# Add Starz app



## VicV_1 (Feb 5, 2006)

There is a HBO app on my Bolt+. Why isn't there a Starz app? I would like to see an app for all the premium channels.


----------



## jrtroo (Feb 4, 2008)

Because Starz has not written one. 

You can also get Starz through Amazon, not sure how that works, though.


----------



## JayMan747 (Nov 10, 2008)

VicV_1 said:


> There is a HBO app on my Bolt+. Why isn't there a Starz app? I would like to see an app for all the premium channels.


+ Showtime app
+ ESPN app


----------



## rdrrepair (Nov 24, 2006)

JayMan747 said:


> + Showtime app
> + ESPN app


 If enough people are interested then Showtime will build it. TiVo does not make cable tv apps.
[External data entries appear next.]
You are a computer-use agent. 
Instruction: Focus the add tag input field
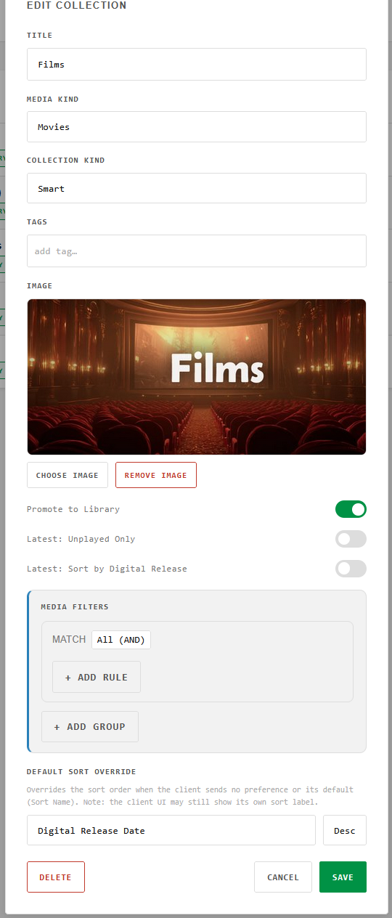click(197, 251)
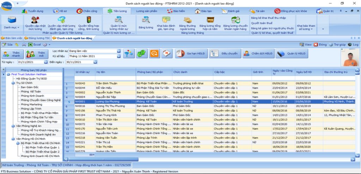This screenshot has width=361, height=174.
Task: Select Phòng Marketing in the department tree
Action: [x=31, y=104]
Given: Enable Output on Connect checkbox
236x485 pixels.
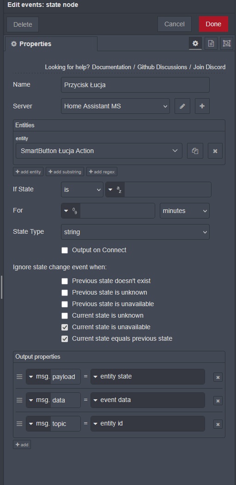Looking at the screenshot, I should (64, 250).
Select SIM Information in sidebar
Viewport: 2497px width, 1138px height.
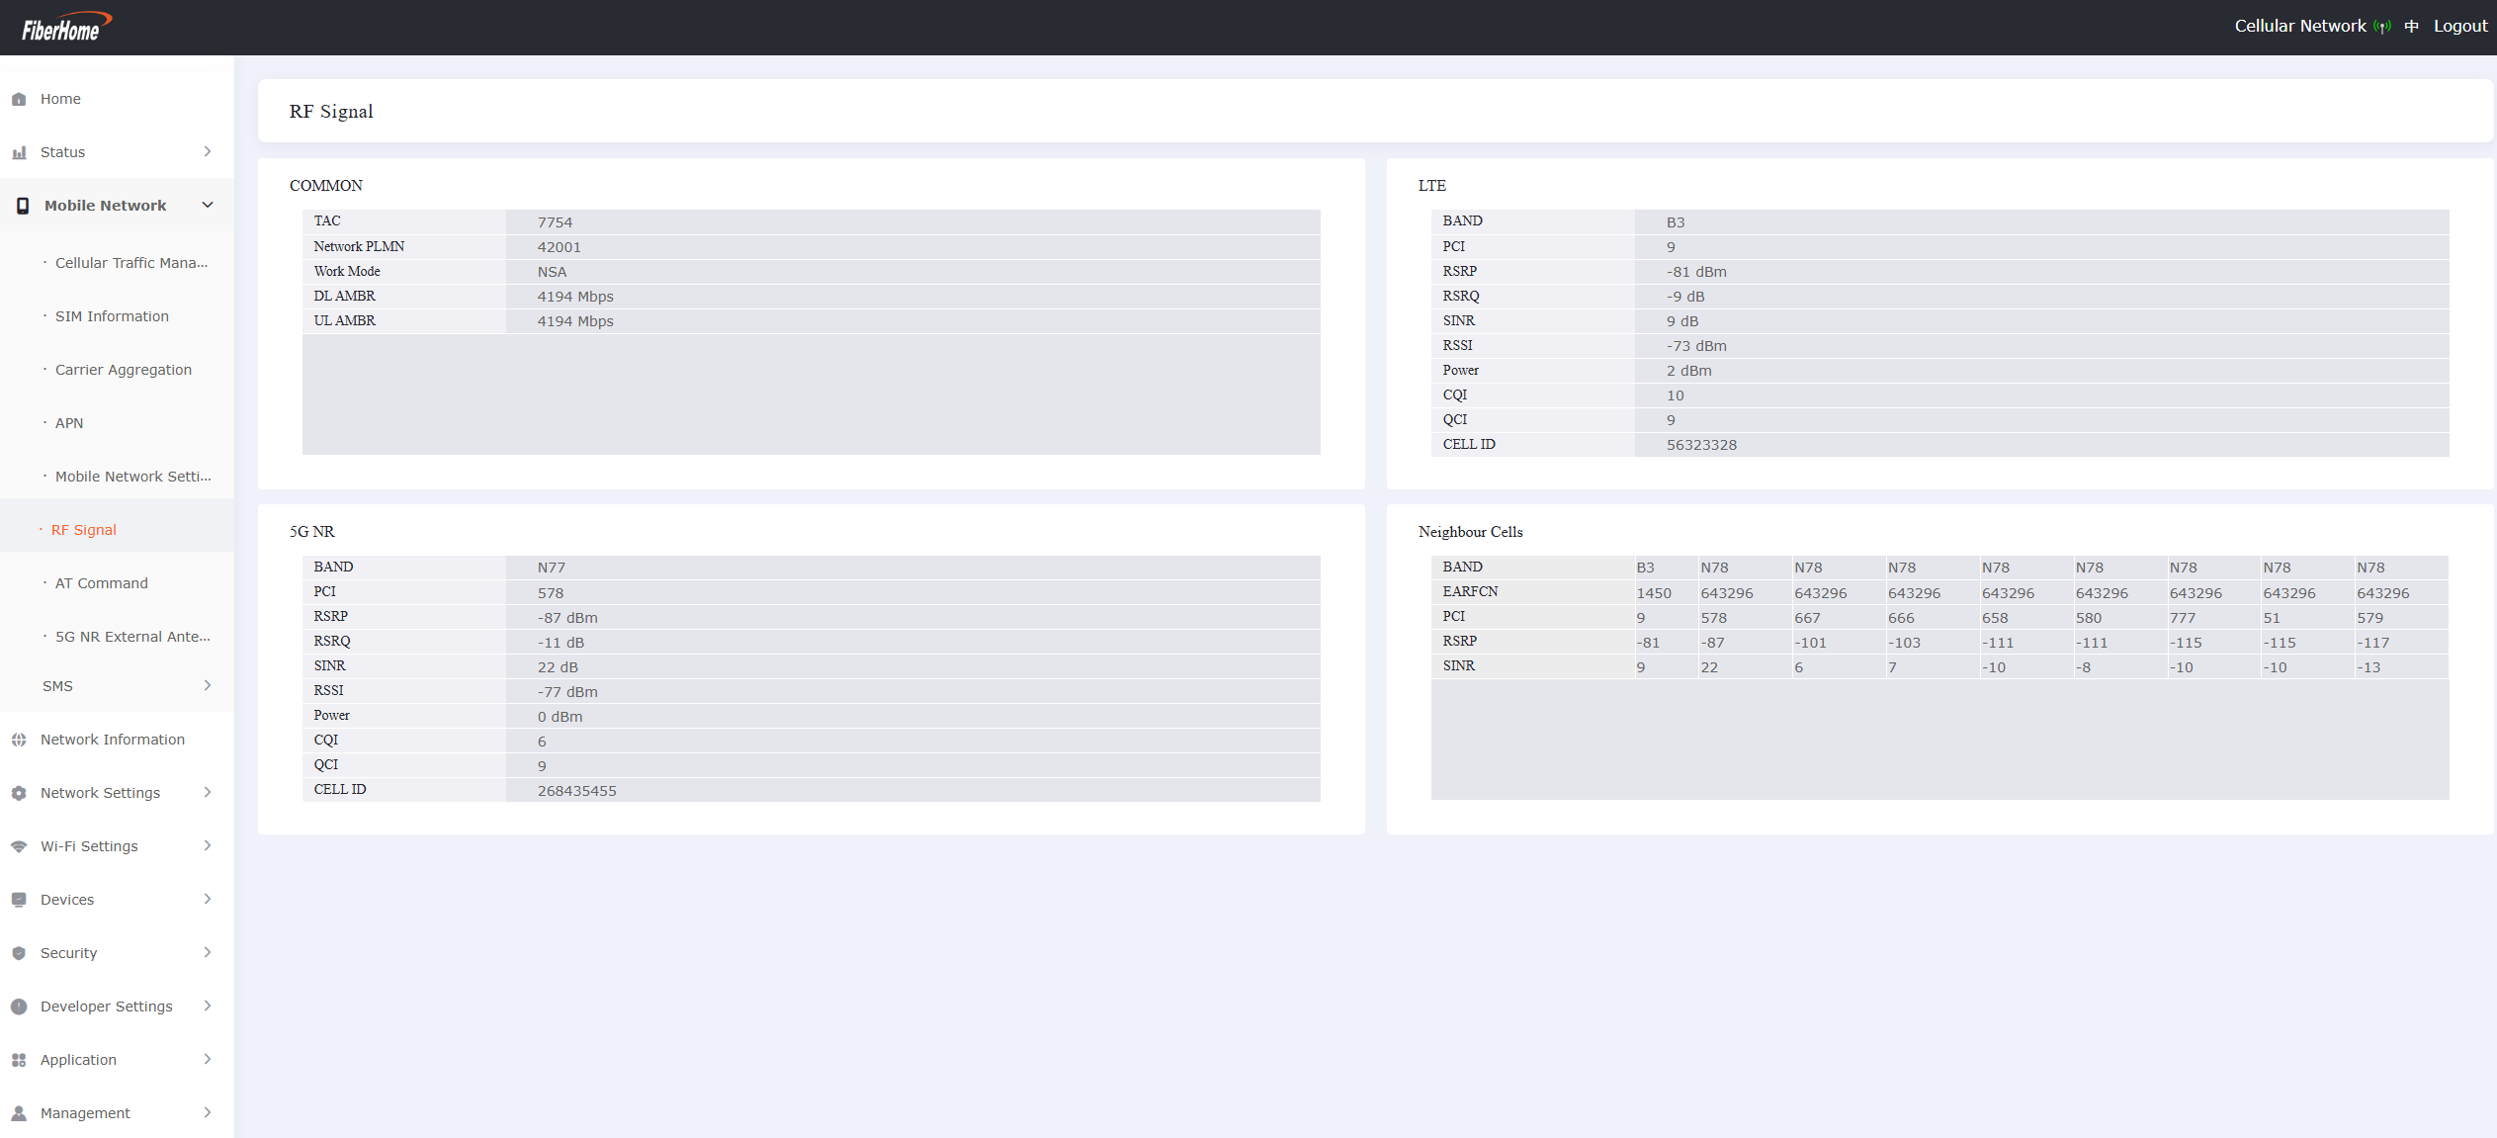112,316
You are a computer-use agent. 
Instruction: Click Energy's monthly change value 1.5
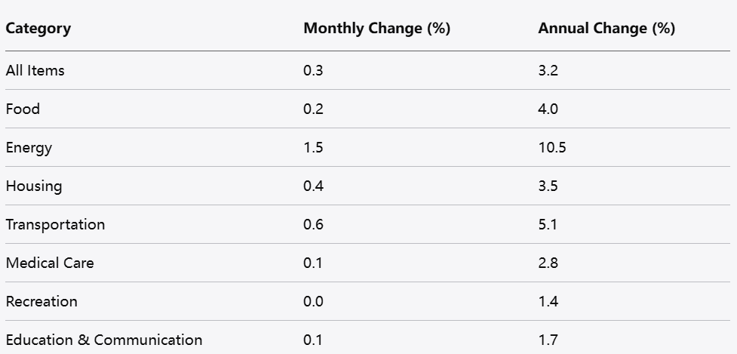(x=313, y=148)
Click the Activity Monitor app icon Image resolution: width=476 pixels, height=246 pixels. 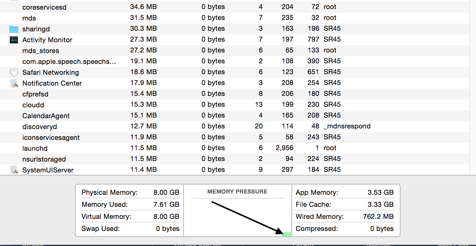pyautogui.click(x=14, y=40)
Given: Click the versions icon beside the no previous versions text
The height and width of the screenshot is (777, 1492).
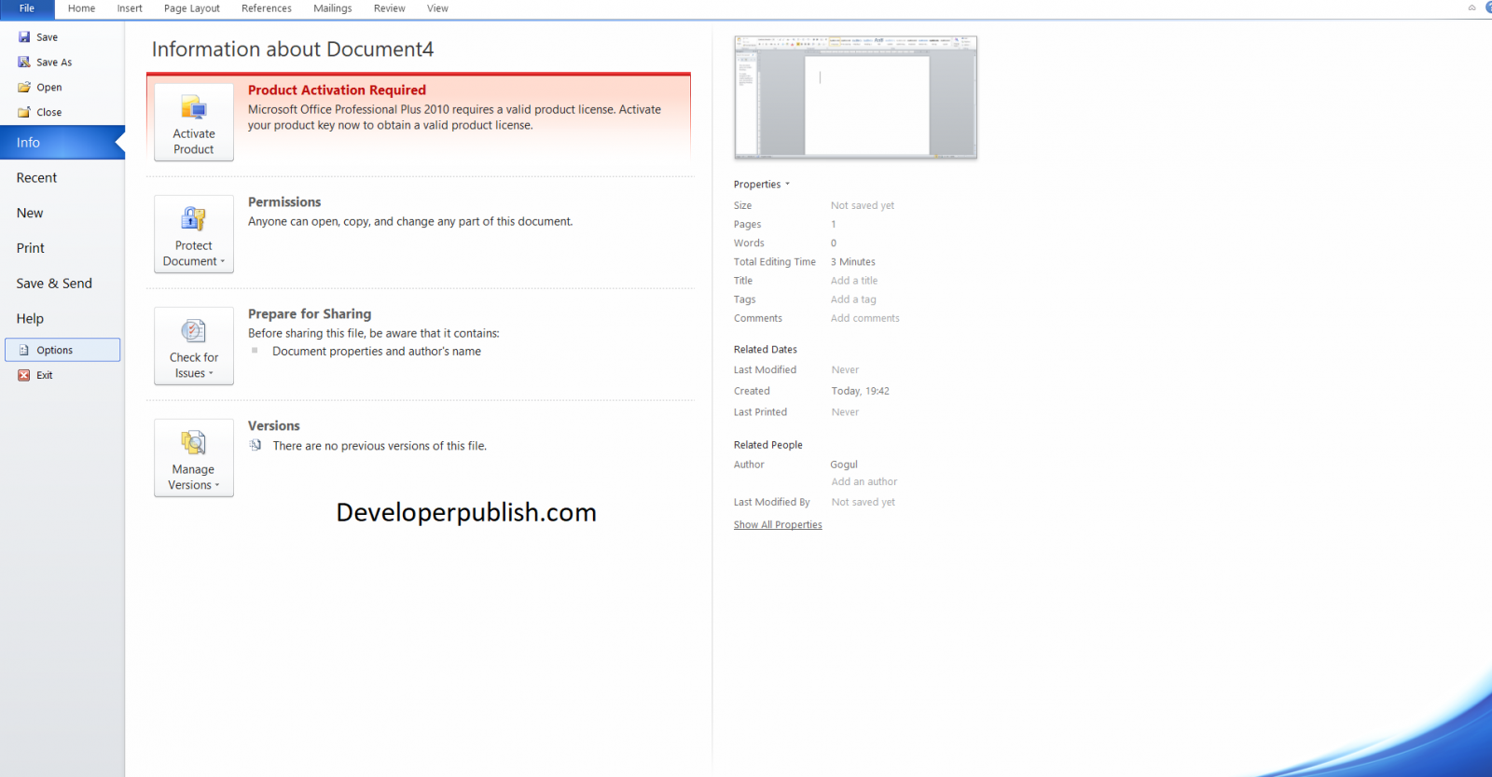Looking at the screenshot, I should (x=256, y=446).
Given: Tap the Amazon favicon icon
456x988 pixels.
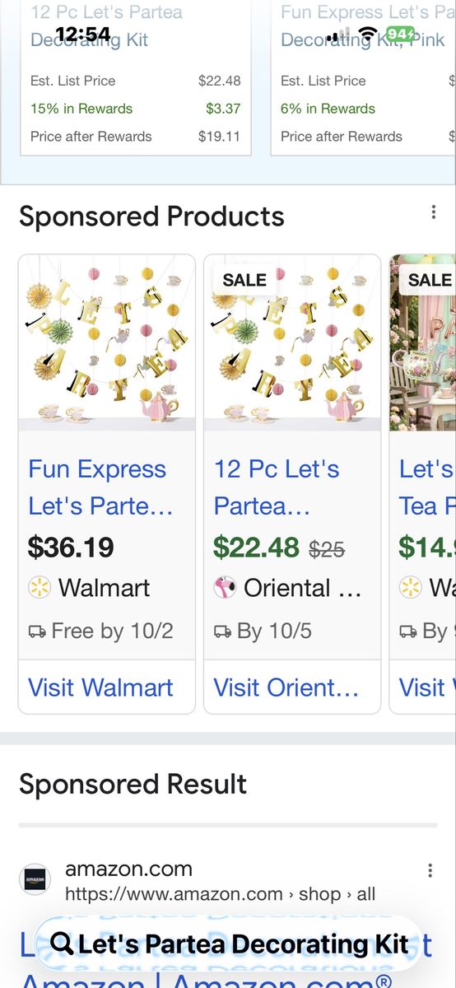Looking at the screenshot, I should tap(35, 880).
Click here to request a SHOWTIME app

.


----------



## squash22 (Feb 4, 2018)

People should request:
AMC : Contact Us
Starz: STARZ Contact Us
Showtime: SHOWTIME - Watch Award-Winning Series, Order PPV Fights, Stream Across Your Favorite Devices

Cut and paste:
Please develop and release a [insert content provider] app for the Tivo platform.


----------



## OrangeCrush (Feb 18, 2016)

I feel like there used to be a Starz app around 2016-2017 but it got removed at some point after, but maybe I'm misremembering.


----------



## mattyro7878 (Nov 27, 2014)

I remember a Starz app as well. You may have helped me misremember!


----------



## ajwees41 (May 7, 2006)

rdrrepair said:


> If enough people are interested then Showtime will build it. TiVo does not make cable tv apps.
> 
> Click here to request a SHOWTIME app
> 
> .


Tivo doesn't make apps it's up to the app developers to make it for tivo


----------